WHAT IS NEEDED
Repeat, word for word and with nothing added, each line from the one containing "Click the Zoom out magnifier icon" to the final line of the data, keeping both ends. Pictures are not part of the copy.

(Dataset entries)

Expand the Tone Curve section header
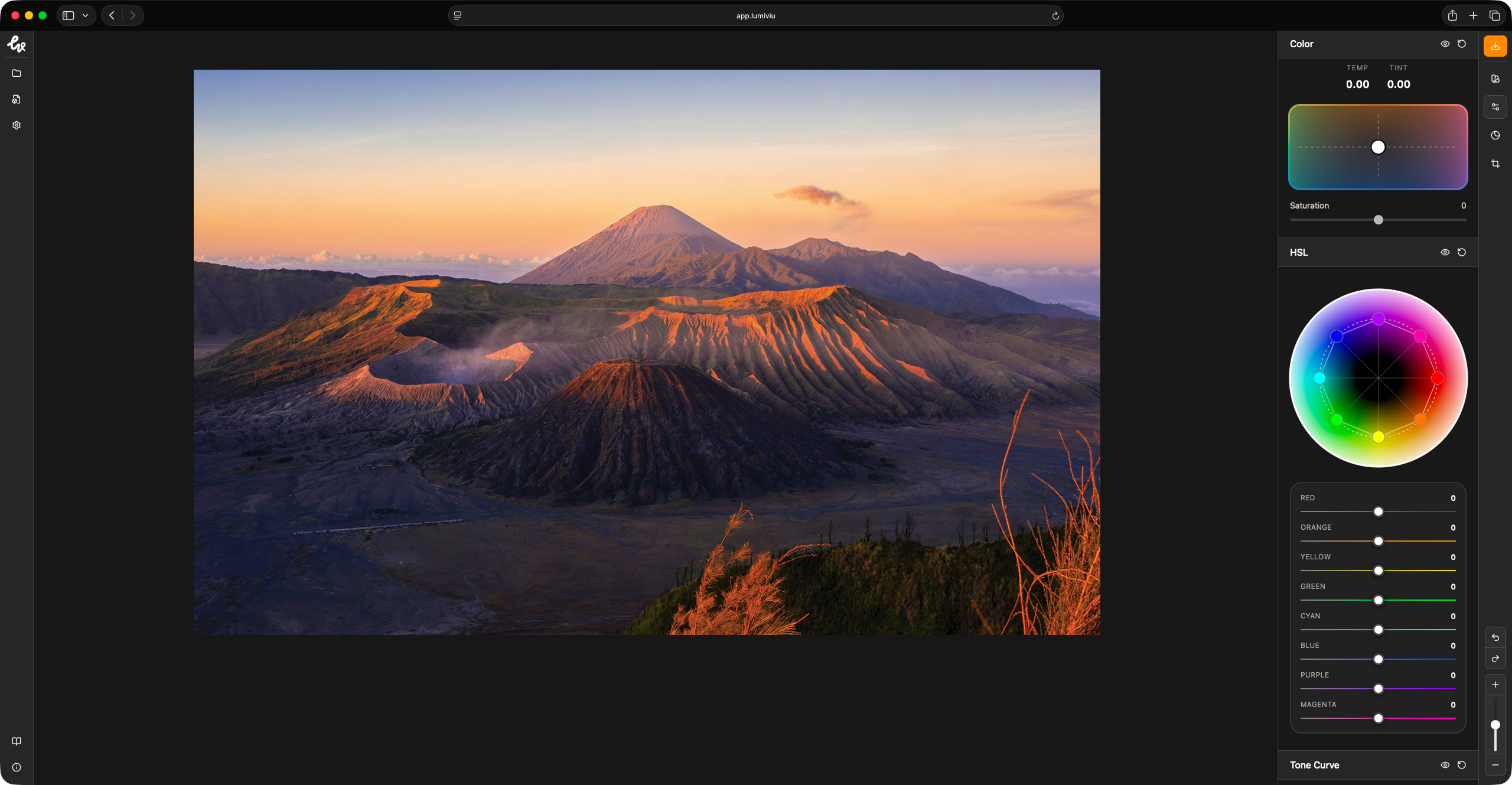 pyautogui.click(x=1314, y=765)
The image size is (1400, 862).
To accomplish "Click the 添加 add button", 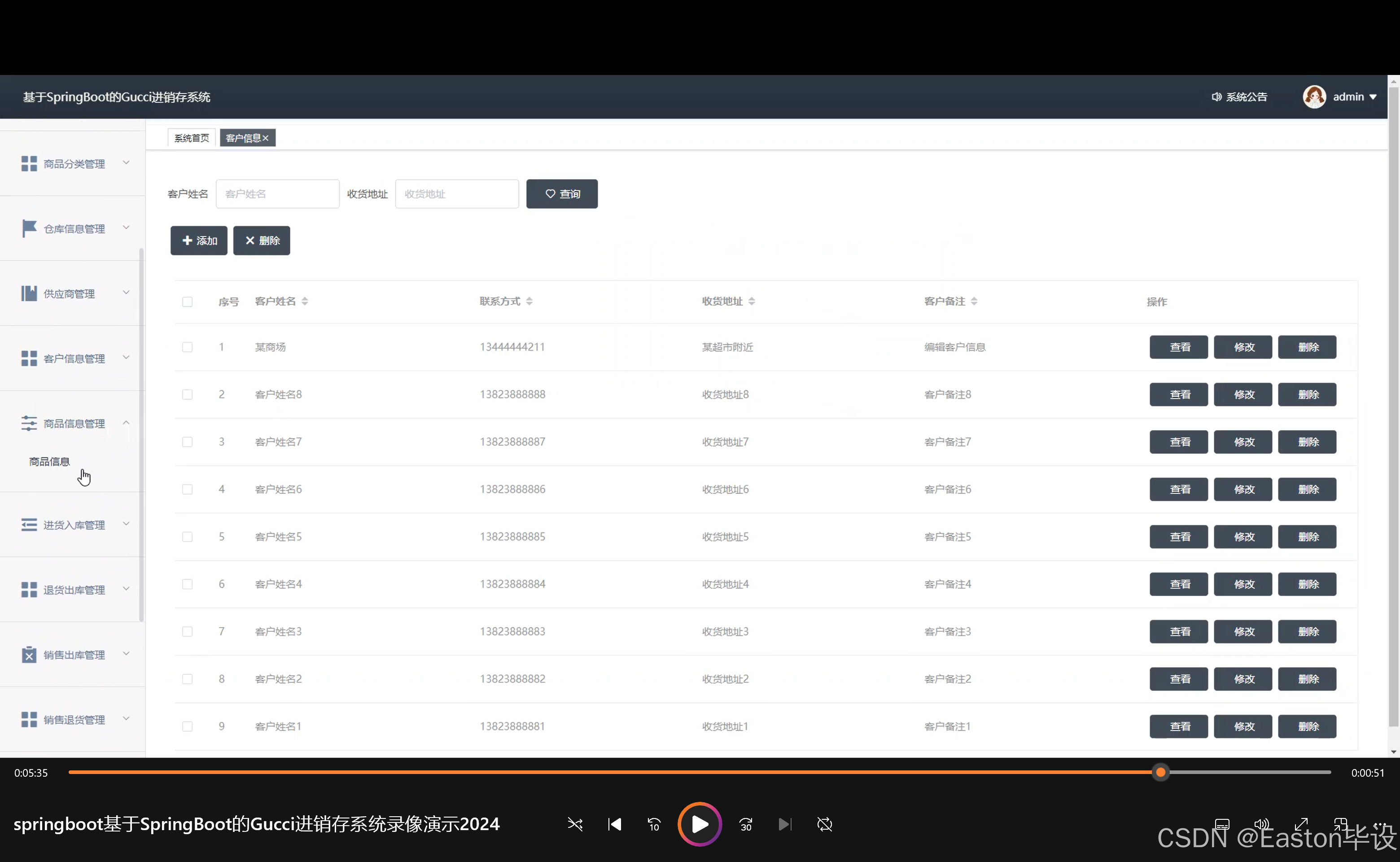I will (198, 241).
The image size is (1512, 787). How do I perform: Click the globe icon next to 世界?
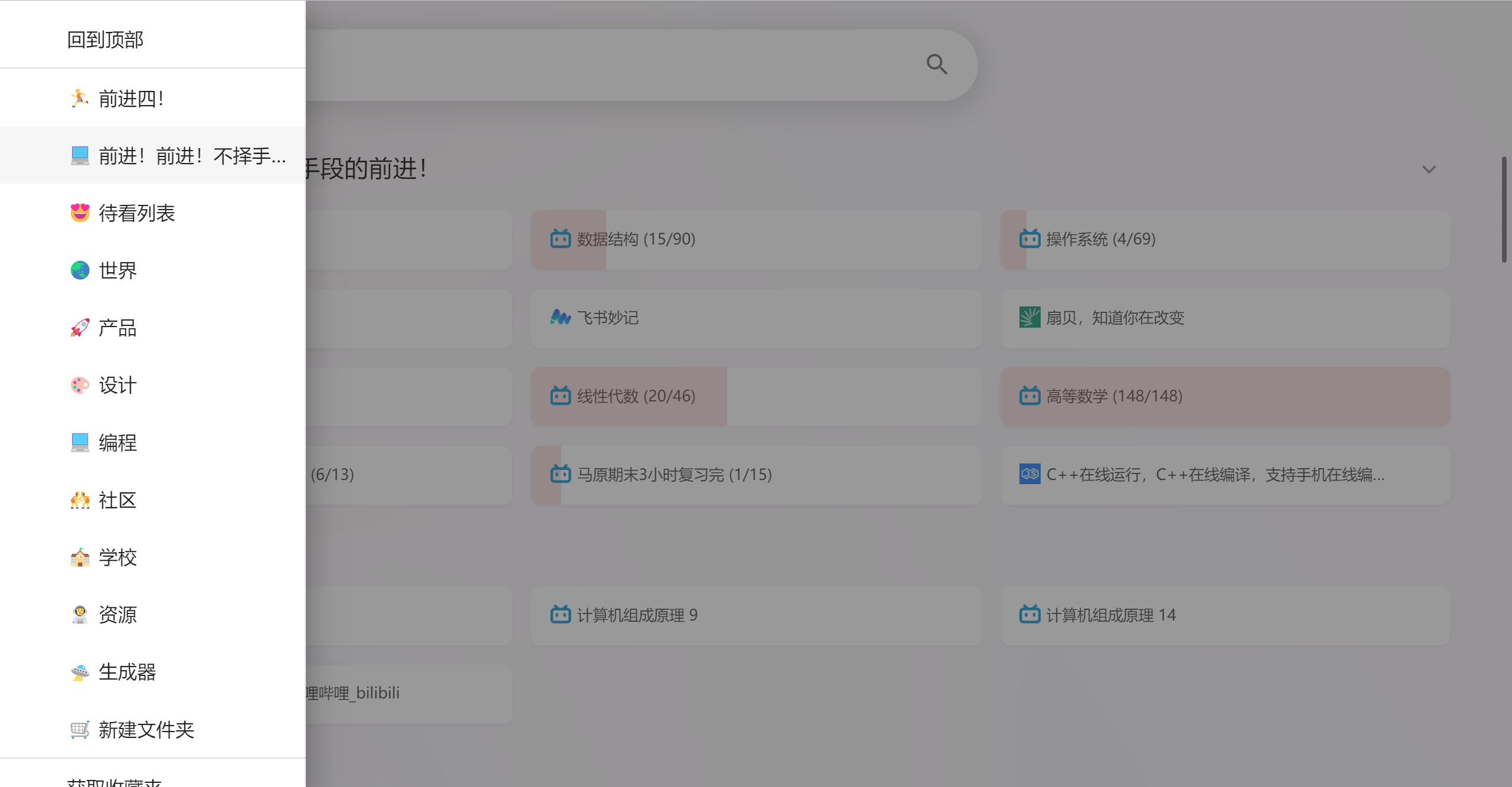coord(80,270)
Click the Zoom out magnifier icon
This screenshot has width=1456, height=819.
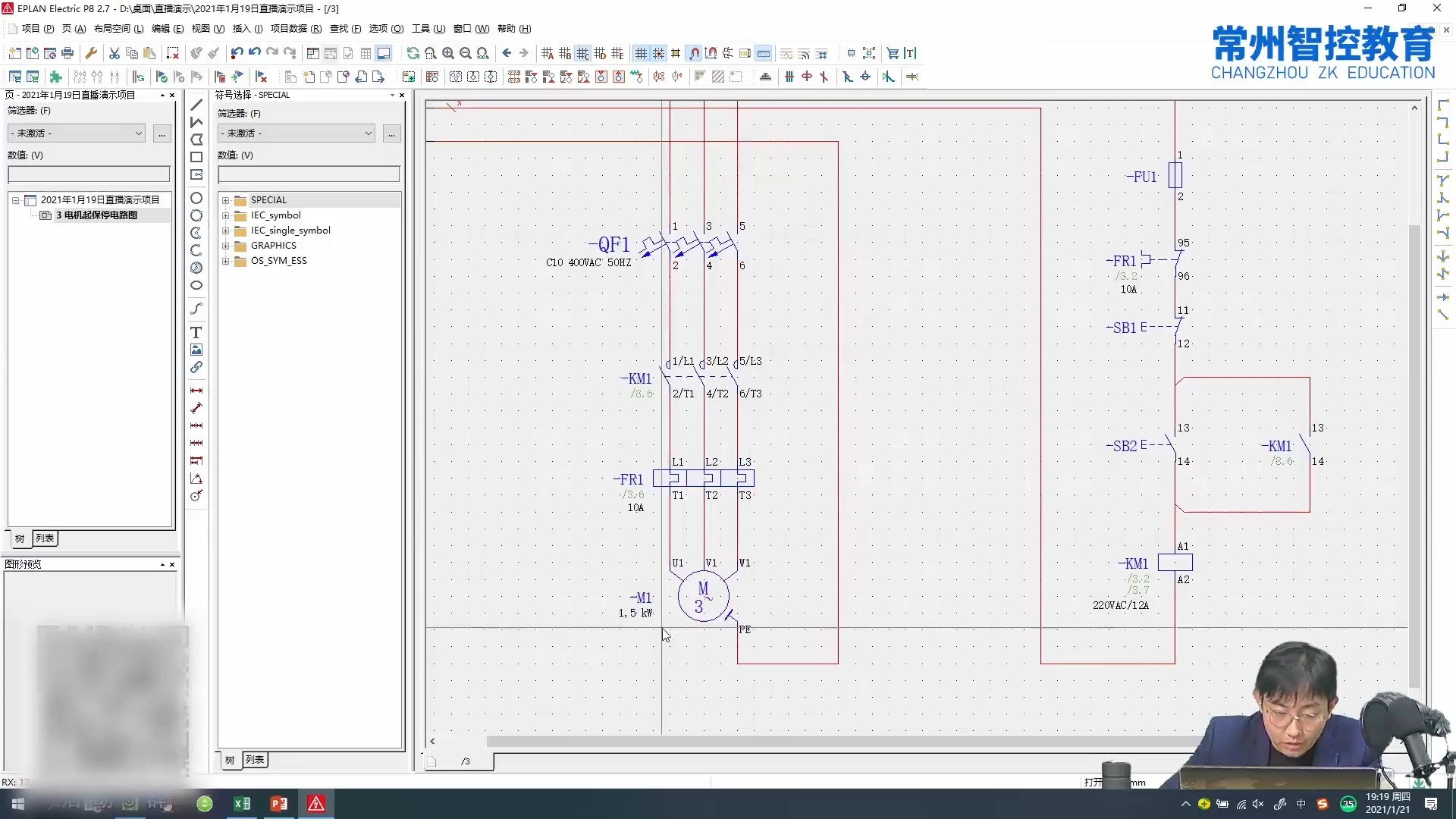(x=466, y=53)
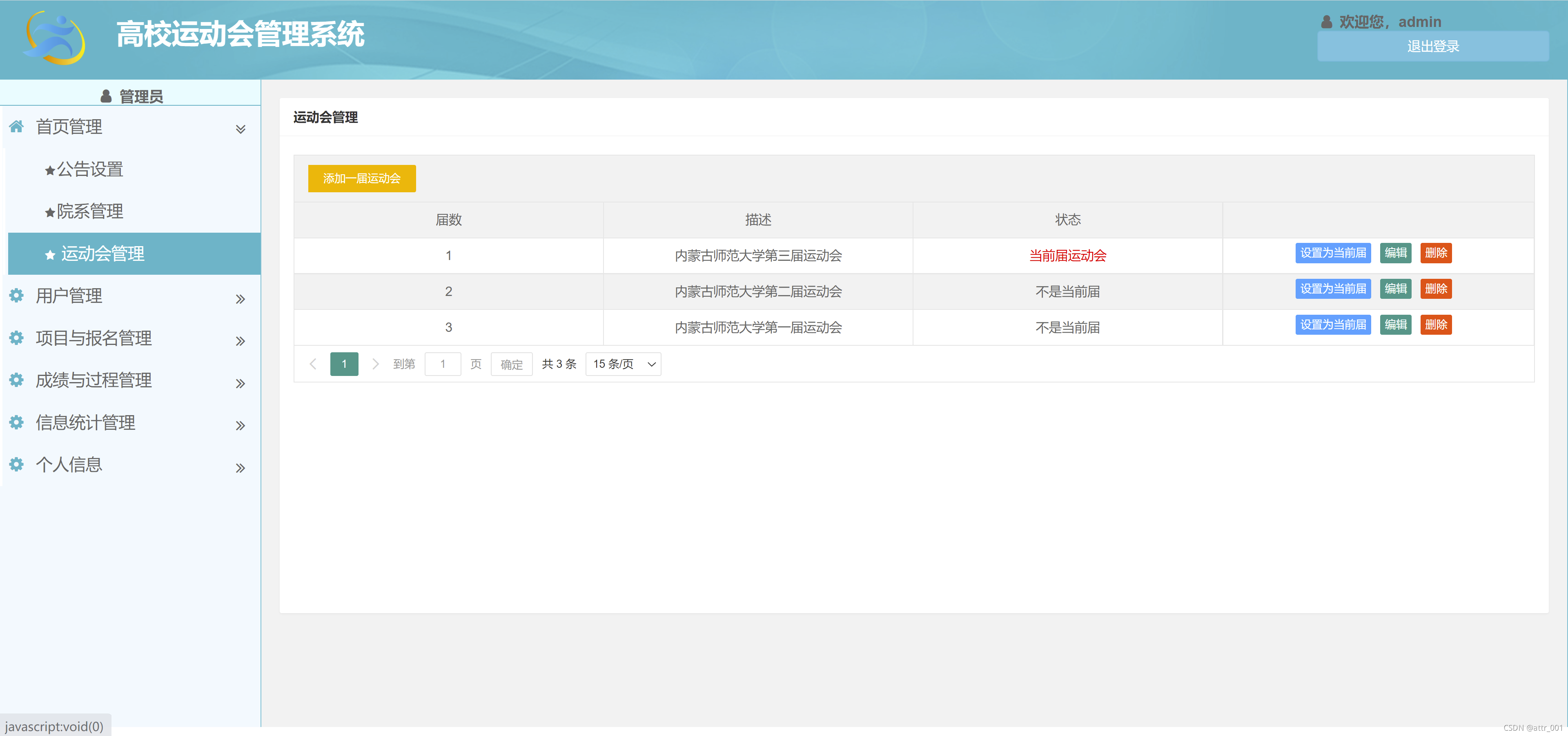1568x736 pixels.
Task: Click the gear icon beside 用户管理
Action: [x=16, y=296]
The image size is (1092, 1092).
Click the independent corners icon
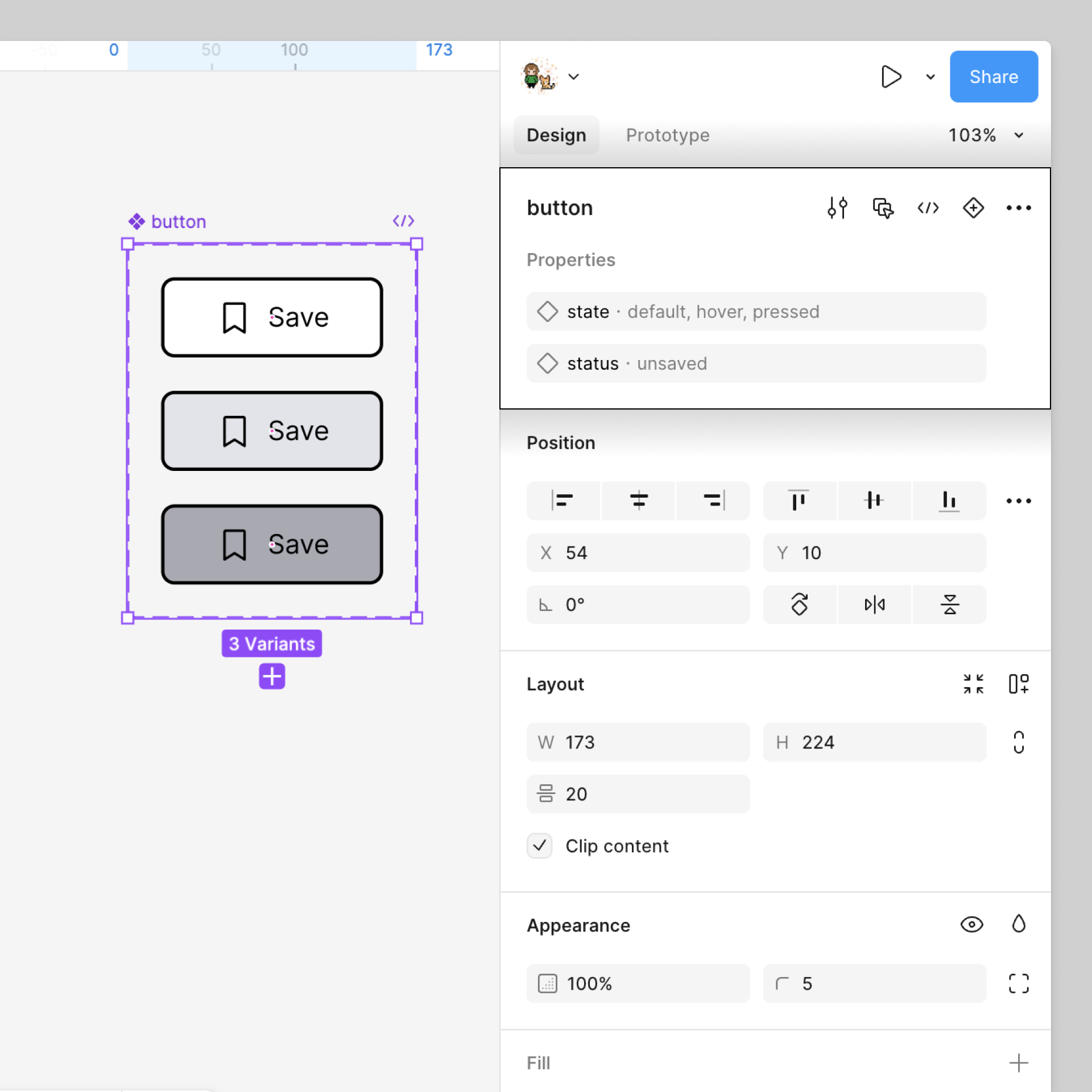point(1018,983)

OUTPUT BELOW
Click the Zoom out magnifier icon
This screenshot has width=1456, height=819.
(x=466, y=53)
1568x736 pixels.
Task: Click the gear icon beside 用户管理
Action: [x=16, y=296]
The image size is (1092, 1092).
Click the independent corners icon
point(1018,983)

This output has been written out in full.